KNOWLEDGE, SKILLS AND ABILITIES

• Excellent interpersonal and verbal and written communication skills
• Good working knowledge of quality systems cGMP standards applicable to commercial biologics DS and DP.
• Works independently with minimum supervision to accomplish goals.
• Relies on extensive experience and judgment to resolve simple to moderately complex issues.
• Ability to organize and manage multiple tasks in a fast-paced environment, with no instruction on routine work and general instructions on new assignments.
• Prior experience with regulatory inspections is desired.
• Specific vision abilities required by this job include passing a vision test in order to perform statistical inspections of drug products.
• While performing the duties of this job, the employee is regularly required to stand or sit; converse and listen to individuals; use arms and legs to transfer materials from one location to another; and use hands and fingers to operate a computer and telephone keyboard.
• This job will require the employee to be able to multi-task different activities and be able to perform duties with attention to detail.
• The business office has moderate noise from computers, phones, printers, and people traffic.

Company Summary:

Revance is a fast-growing global aesthetics and skincare company focused on providing innovative aesthetics and market-leading skincare offerings throughout every stage of life. With a differentiated portfolio of products spanning 60 countries, Revance meets the evolving needs of patients and consumers worldwide through continued innovation and commercialization of new products and treatments.

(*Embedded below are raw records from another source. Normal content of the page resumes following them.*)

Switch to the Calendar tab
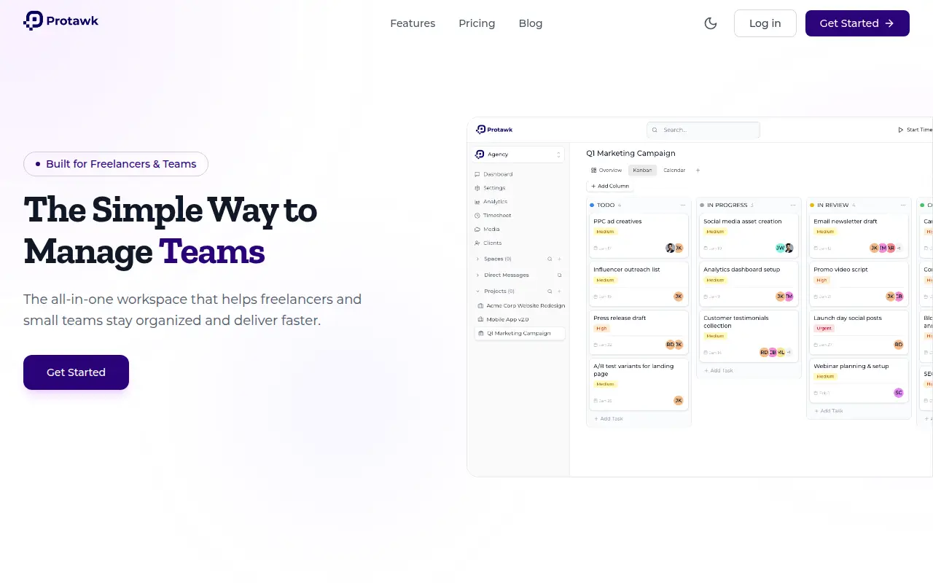 pyautogui.click(x=674, y=171)
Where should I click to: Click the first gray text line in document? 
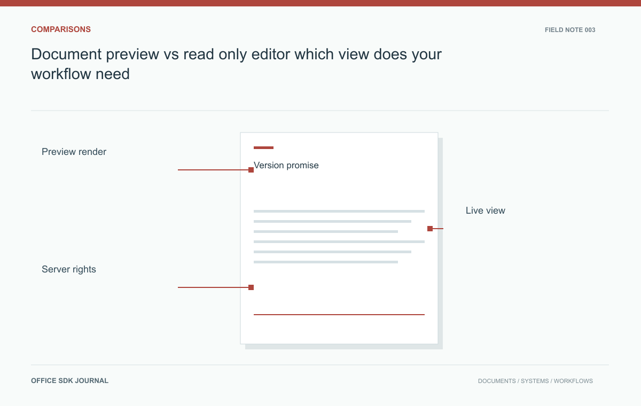[339, 211]
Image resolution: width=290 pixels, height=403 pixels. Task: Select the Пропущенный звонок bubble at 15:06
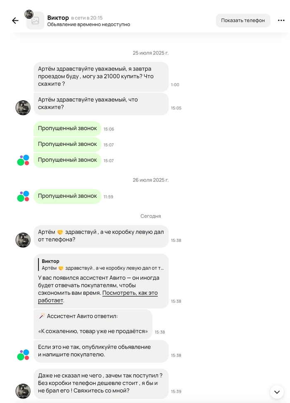click(67, 129)

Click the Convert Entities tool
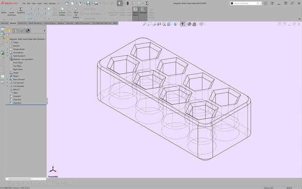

What Revance invests in you:

• Competitive Compensation including base salary and annual performance bonus.
• Flexible PTO, holidays, and parental leave.
• Generous healthcare benefits, HSA match, 401k match, employer paid life and disability insurance, pet insurance, wellness discounts and much more!

This section of the job description is required by the American with Disability Act (ADA). The ADA requires that job descriptions reflect the physical and mental demands required to effectively perform the essential duties of the job. The ADA prohibits employers from discriminating against a "qualified individual with a disability" in all aspects of the employment relationship. A "qualified individual with a disability" is "an individual who meets the education, experience, skill, and other job-related requirements of a position held or desired, and who, with reasonable accommodation, can perform the essential functions of a specified job."

Revance is an Equal Opportunity employer. All qualified applicants will receive consideration for employment based on merit, without regard to race, color, religion, sex, national origin, disability, protected Veteran Status, or any other characteristic protected by applicable federal, state, or local law.